* _Exercise aim_
Which lines in the records below contain the word "Open"? Locate each one and copy it out in full.

* _Records supplied_

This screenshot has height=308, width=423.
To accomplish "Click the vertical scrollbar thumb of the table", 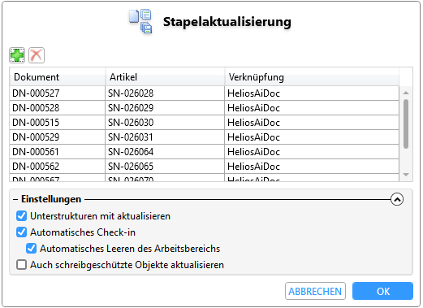I will point(406,124).
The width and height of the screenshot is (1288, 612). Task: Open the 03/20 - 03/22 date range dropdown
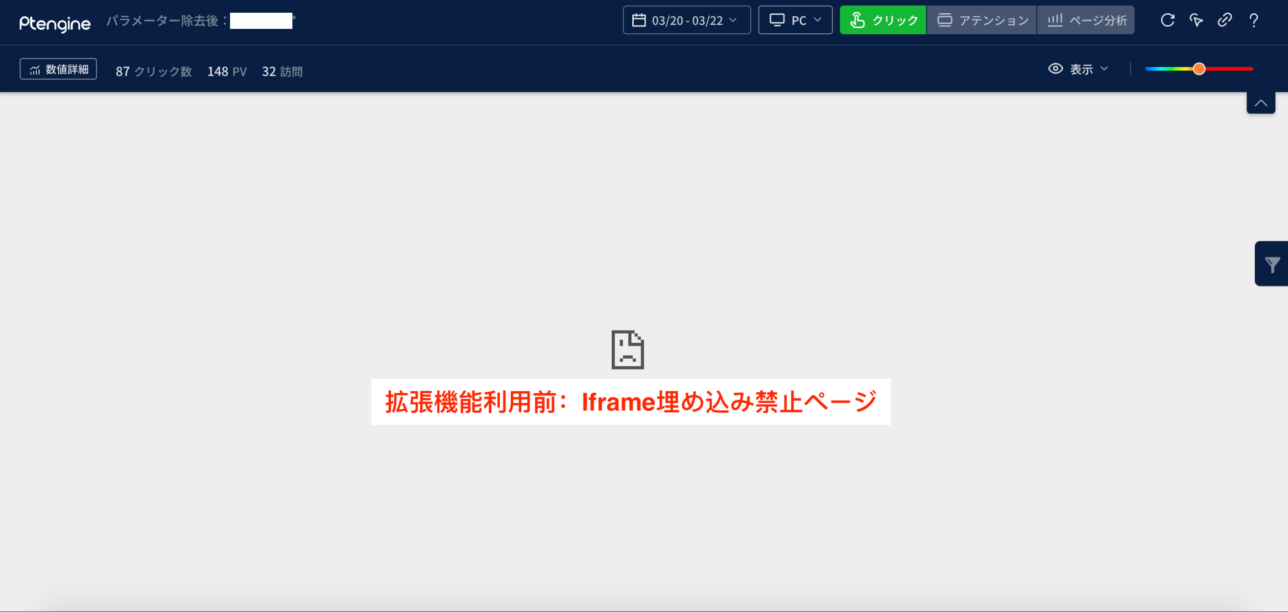[687, 20]
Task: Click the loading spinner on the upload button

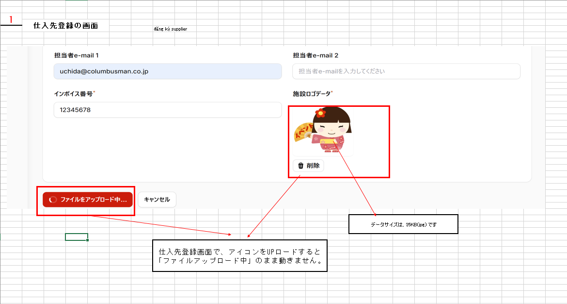Action: pyautogui.click(x=53, y=200)
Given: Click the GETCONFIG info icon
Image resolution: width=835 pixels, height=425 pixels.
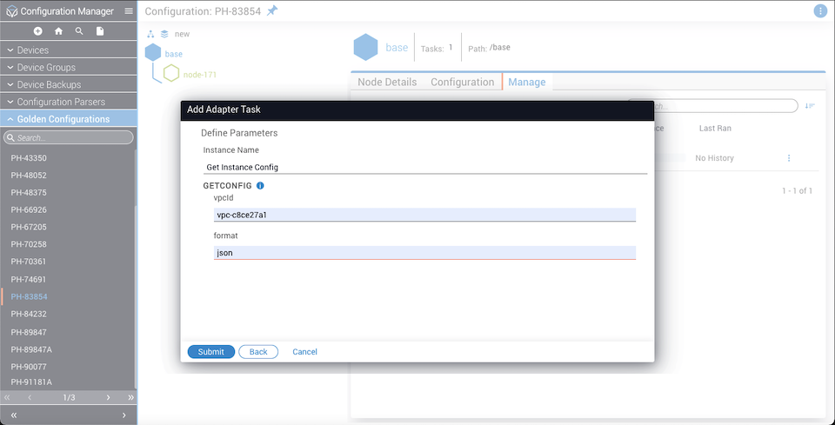Looking at the screenshot, I should 260,186.
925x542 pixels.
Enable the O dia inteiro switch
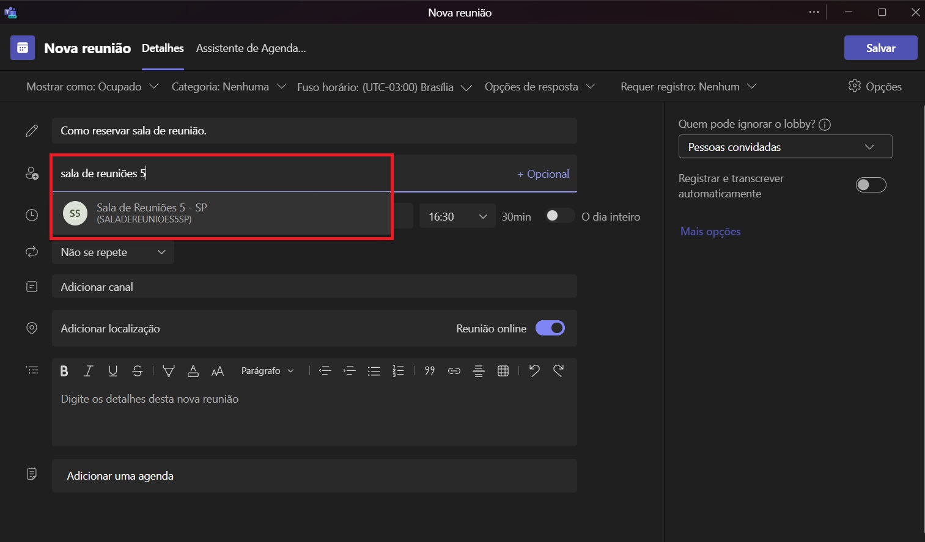(x=559, y=216)
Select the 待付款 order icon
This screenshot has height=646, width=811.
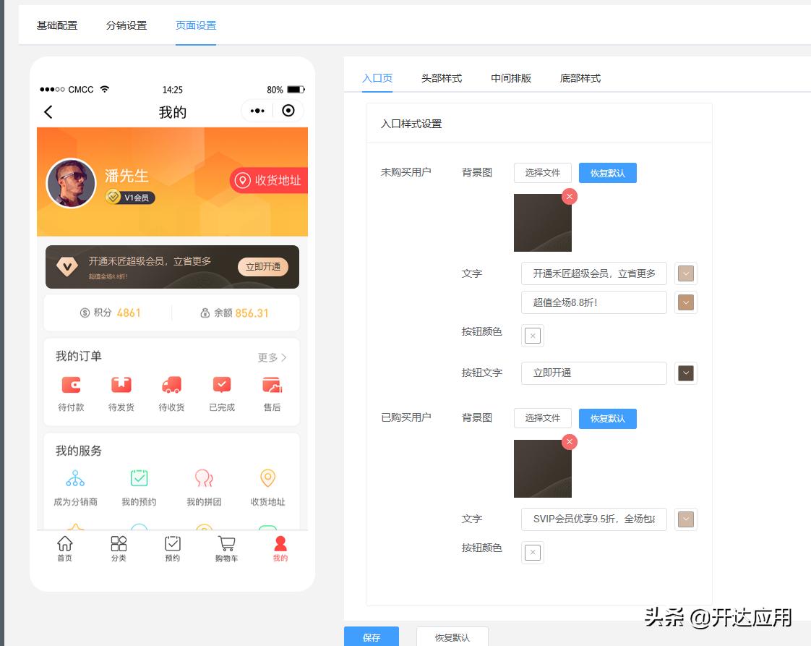coord(69,385)

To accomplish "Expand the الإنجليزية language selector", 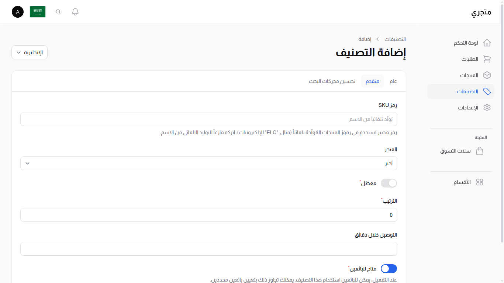I will [x=29, y=52].
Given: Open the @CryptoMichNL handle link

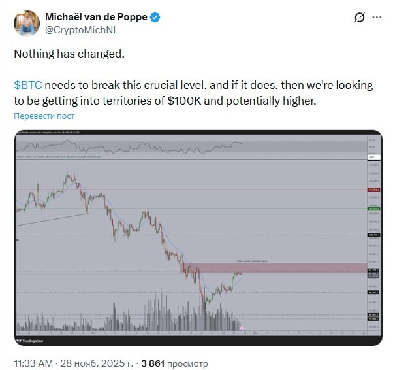Looking at the screenshot, I should click(82, 30).
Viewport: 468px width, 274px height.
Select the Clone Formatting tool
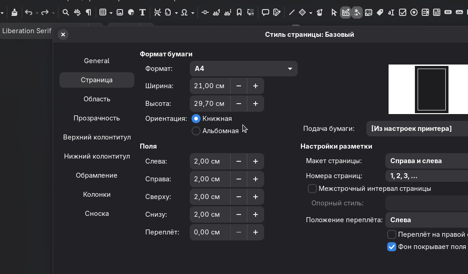pyautogui.click(x=14, y=12)
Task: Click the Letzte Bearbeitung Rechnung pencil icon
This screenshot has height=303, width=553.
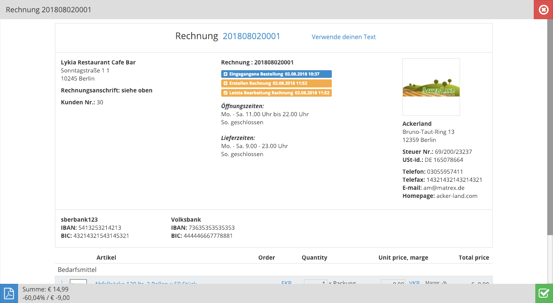Action: (225, 93)
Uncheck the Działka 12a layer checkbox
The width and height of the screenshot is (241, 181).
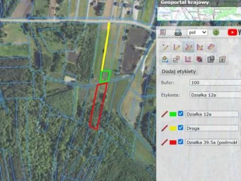(x=181, y=114)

* _Correct response_
The width and height of the screenshot is (1288, 612). Task: Open the 03/20 - 03/22 date range dropdown
Given: Open the @CryptoMichNL handle link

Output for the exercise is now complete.